Aku mengangkat lengan kanan dan memperagakan posisi kepala wanita siluman ular tadi. Bulu kudukku meremang saat melakukannya. Menceritakan kembali apa yang telah kulihat di dalam mimpi dan menyandingkannya dengan yang pernah kulihat secara nyata, telah membuatku bergidig ngeri.
Bunda mengangkat tangan kanannya dan segera menggenggam tangan kananku. "Udah, ah! Bunda kok merinding, ya, melihat posisi tangan Endit seperti tadi. Jadi seperti ikut melihat wanita bertubuh ular."
"Nah, Bunda yang membayangkan aja jadi merinding, kan! Apalagi Endit tadi. Hii... serem. Apa lagi, tiba-tiba badan Endit terangkat dan ternyata tubuh ini sudah dililit sama ekor ularnya. Endit takut sekali dan memejamkan mata. Tak lama kemudian terasa pipi Endit basah." Aku menceritakan kelanjutan peristiwa tadi.
"Basah? Endit nangis?" Bunda bertanya sambil mengelus pipiku.
"Bukan nangis, Bun. Ada yang bergerak di pipi dan permukaannya kasar. Udah gitu, Endit mulai mencium bau amis pula. Pokoknya seram sekali."
"Ya Allah, Nenek jadi merinding gak berhenti ini.

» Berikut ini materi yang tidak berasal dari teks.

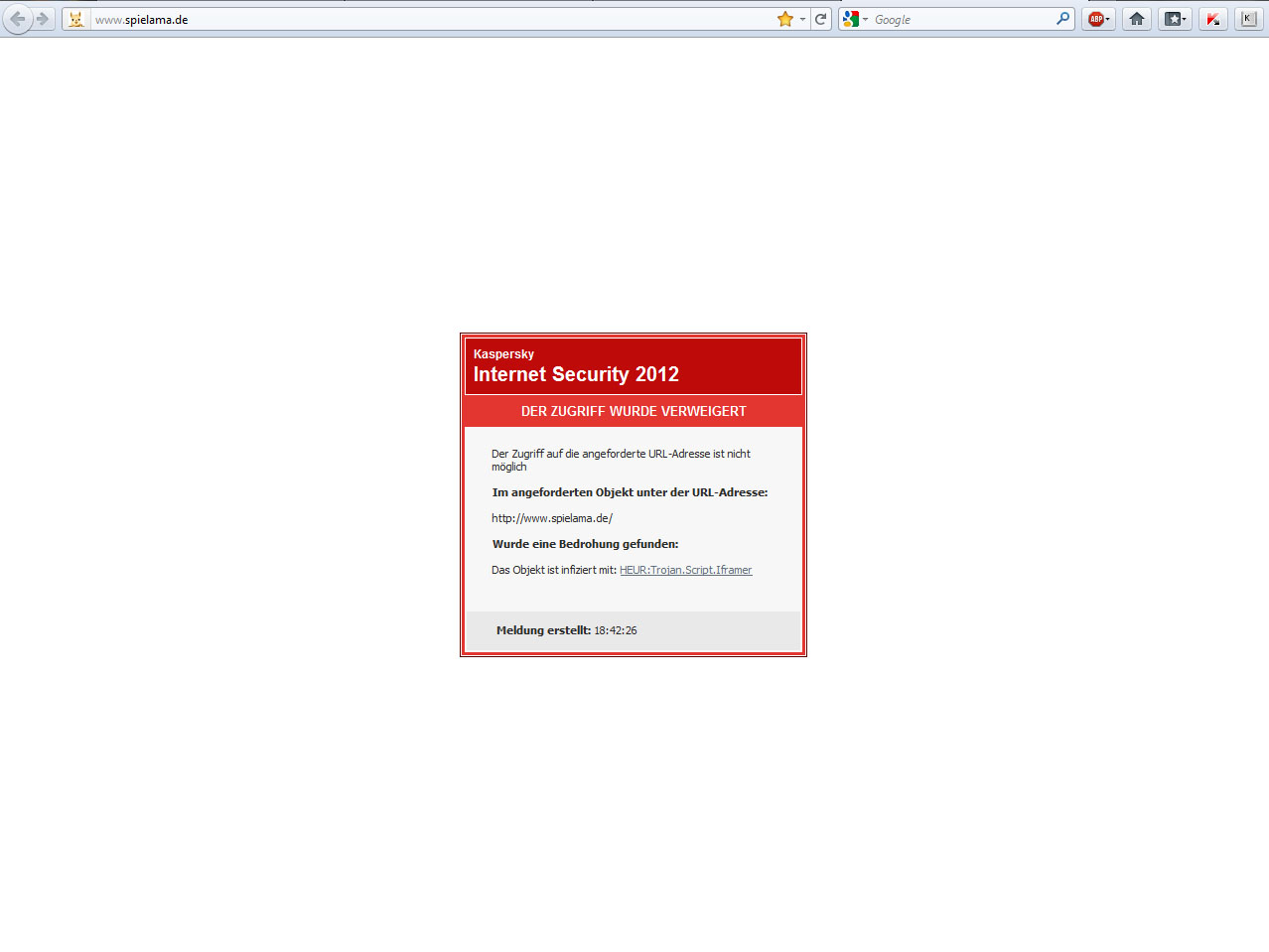Click the spielama.de site favicon
The image size is (1269, 952).
coord(76,19)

Mimpinya Endit, kok, serem amat!" Nenek berkata sambil kembali memelukku.
"Endit aja takut sekali tadi, Nek. Mana d**a ini terasa semakin sesak, sepertinya ular itu semakin memperkuat lilitannya. Akhirnya Endit memutuskan untuk membuka mata saja. Ternyata yang terlihat adalah si Mpus lagi baring di atas punggung Endit sambil menjilati pipi. Karena Endit tadi tidurnya tengkurep, makanya jadi sesak napas."
Aku mengakhiri cerita panjang tadi sambil tertawa. Bunda, Nenek, dan Kakek pun ikut tertawa. Cerita yang menegangkan tadi untung saja hanya bunga tidurku.

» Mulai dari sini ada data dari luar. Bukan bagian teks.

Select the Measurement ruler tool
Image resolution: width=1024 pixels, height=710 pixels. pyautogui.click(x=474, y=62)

"Alhamdulillah cuma mimpi, ya. Kalau yang dulu Endit lihat nyata kan?" Kakek bertanya saat tawa kami sudah berhenti.
Aku mengalihkan pandangan pada Kakek dan mengangguk. Sepertinya saat ini akan menjadi awal untuk kembali meyakinkan Bunda. Bahwa semua ceritaku dulu bukanlah mimpi seperti saat ini.